_Goal of the exercise_
Word-for-word repetition of the records below is needed, but only from the line holding "Task: Apply italic" through the final line, with pictures excluded.

START Exercise input

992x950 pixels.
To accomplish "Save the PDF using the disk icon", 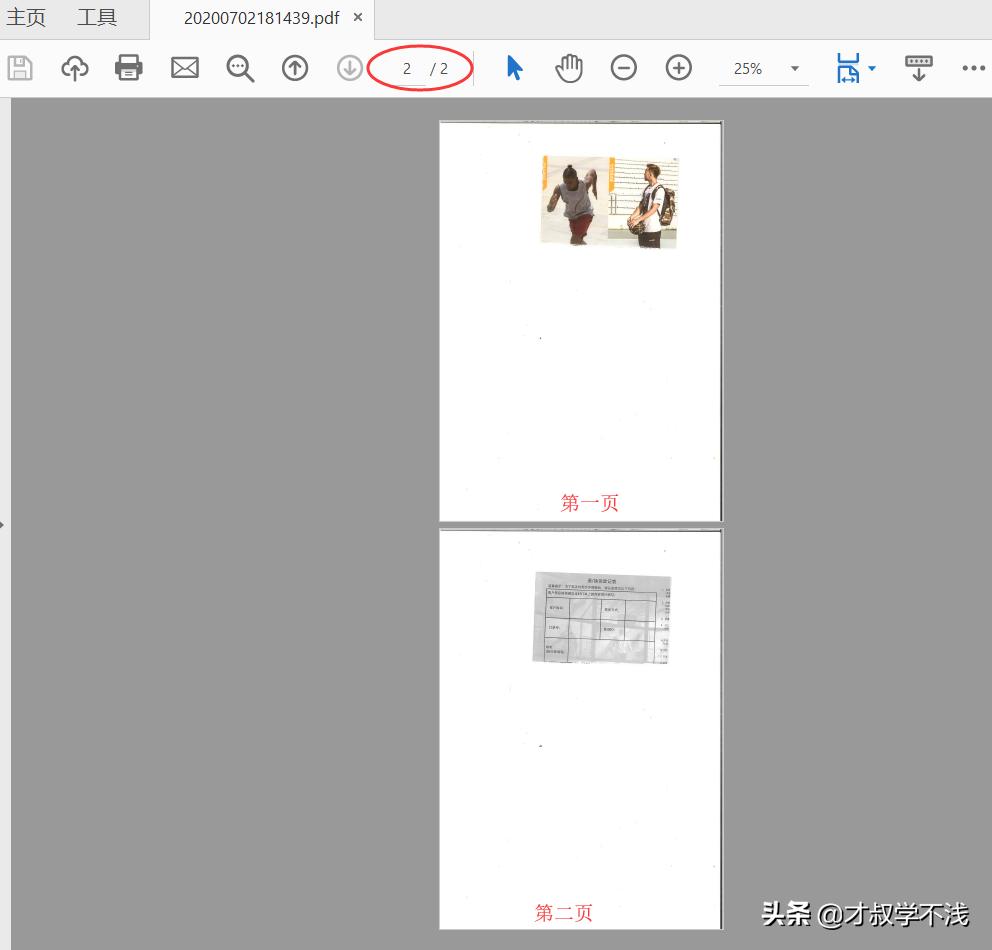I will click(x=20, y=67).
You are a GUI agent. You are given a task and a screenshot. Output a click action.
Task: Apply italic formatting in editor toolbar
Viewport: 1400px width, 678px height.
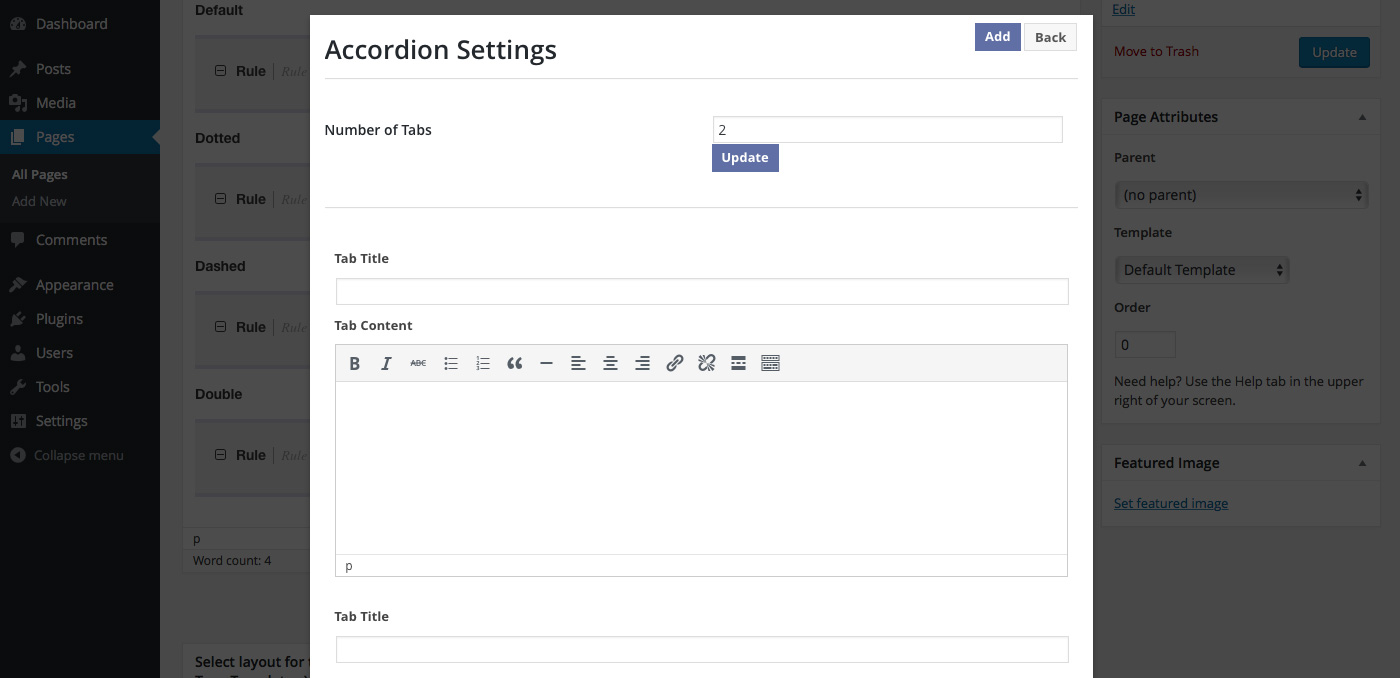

END Exercise input

_Answer space_
Task: Apply italic formatting in editor toolbar
Viewport: 1400px width, 678px height.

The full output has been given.